A childrening manifesto
A CHILDRENING MANIFESTO.
by Joseph Ivan Long 2012.
The only thing that qualifies me to make the following observations is the fact that I have been a dad for five years, a husband for ten, and a brother for thirty-three. These are certain core beliefs I have that may or may not be shared by others, but they they are of infinite importance to me, as a dad who wants our children to continually become more loving, kind, curious, adventurous, and empathetic people. And I think those are good things for adults to work on too :)
01. Childrening is a child-centric approach to raising children.
It is not a renunciation of adulthood or rejection of such mature concepts as "responsibility," rather, it is the embracing of an adventurous, open-minded enthusiasm that is born in every one of us, and often sucked out slowly as we are not-so subtly pushed out of the world of magic and into the world of "reality."
02. Enable the enthusiasm of childhood.
Do it. Regardless of age, and of recognizing that the world is a better place when people are able to be themselves, without fear of ridicule.
Skip, whistle, blow bubbles, fly balloons, and sing very loud. Good exercise, and your spirits will fly also.
03. Everybody has strengths.
Sometimes they are latent strengths that must be encouraged and reinforced. You can focus on your weaknesses. Or you can focus on your strengths. As a parent, I can do the same for my children. It does not mean ignoring areas that need improvement, or that are not inherently evident, but it means framing an approach to each child that recognizes their unique strengths and optimal ways of communicating and interacting.

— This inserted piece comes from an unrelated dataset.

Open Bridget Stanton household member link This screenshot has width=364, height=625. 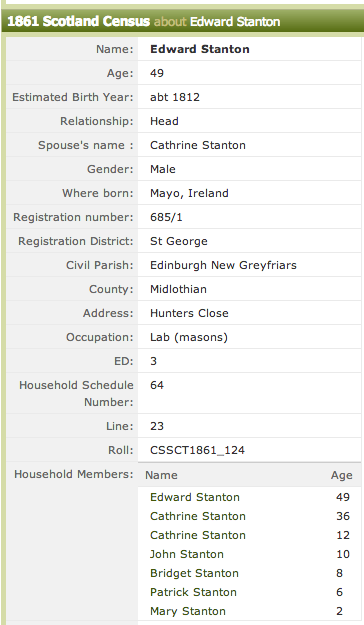pyautogui.click(x=194, y=573)
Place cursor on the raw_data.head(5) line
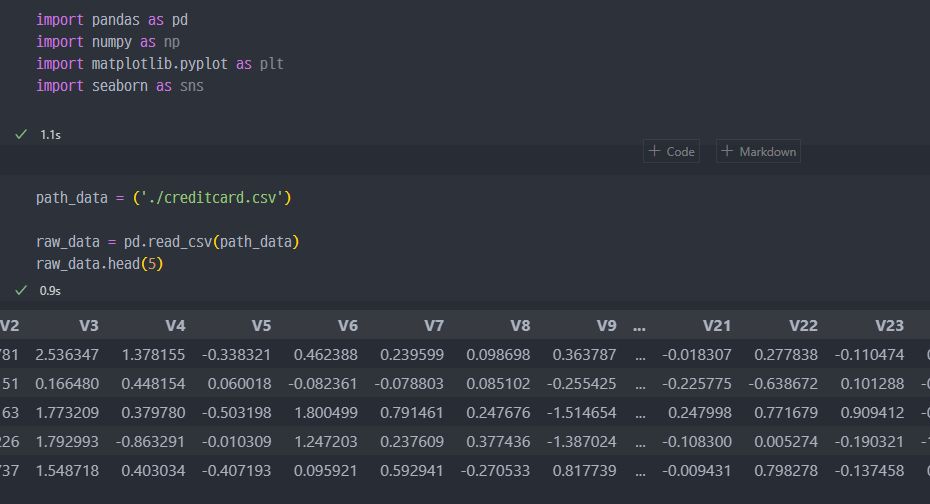This screenshot has width=930, height=504. click(99, 264)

04. Ban the word 'boring.'
Boring is the saddest word I can think of. Sad, because it is the equivalent of raising your hand and saying, "I have not developed my imagination to a point where I can find an interesting, fun, meaningful way to experience this situation."
"Why?" is a question that should be a fundamental building block of every person's day. You don't earn the right to ask it when you hit a certain age. Do children need to learn obedience? Yes. But they also need to learn that after obeying, they have the right to inquire, "Why?"
Simply, curiosity is good.
06. For parents, childrening is about making the decision that your child's interests come before your own.
A. You lose the right to engage in self-destructive behavior.
B. Whenever there is a decision where there is conflict between your own reputation with your peers and between doing the right thing in the moment for your child, you will choose the latter. This is enormously freeing, and paradoxically, allows you to return to that beautiful place of early childhood where you are not aware of how others perceive you. You simply like what you like, do what you do, and are who are because that's who you want to be. Basically, the elimination of embarrassment.
07. The Fun Theory.
There is fun to be found in virtually every activity. If it isn't there, make it up. Invent a fun way of doing something that others might call "boring." Re-read Tom Sawyer if you need ideas. Pay special attention to his approach to fence-painting.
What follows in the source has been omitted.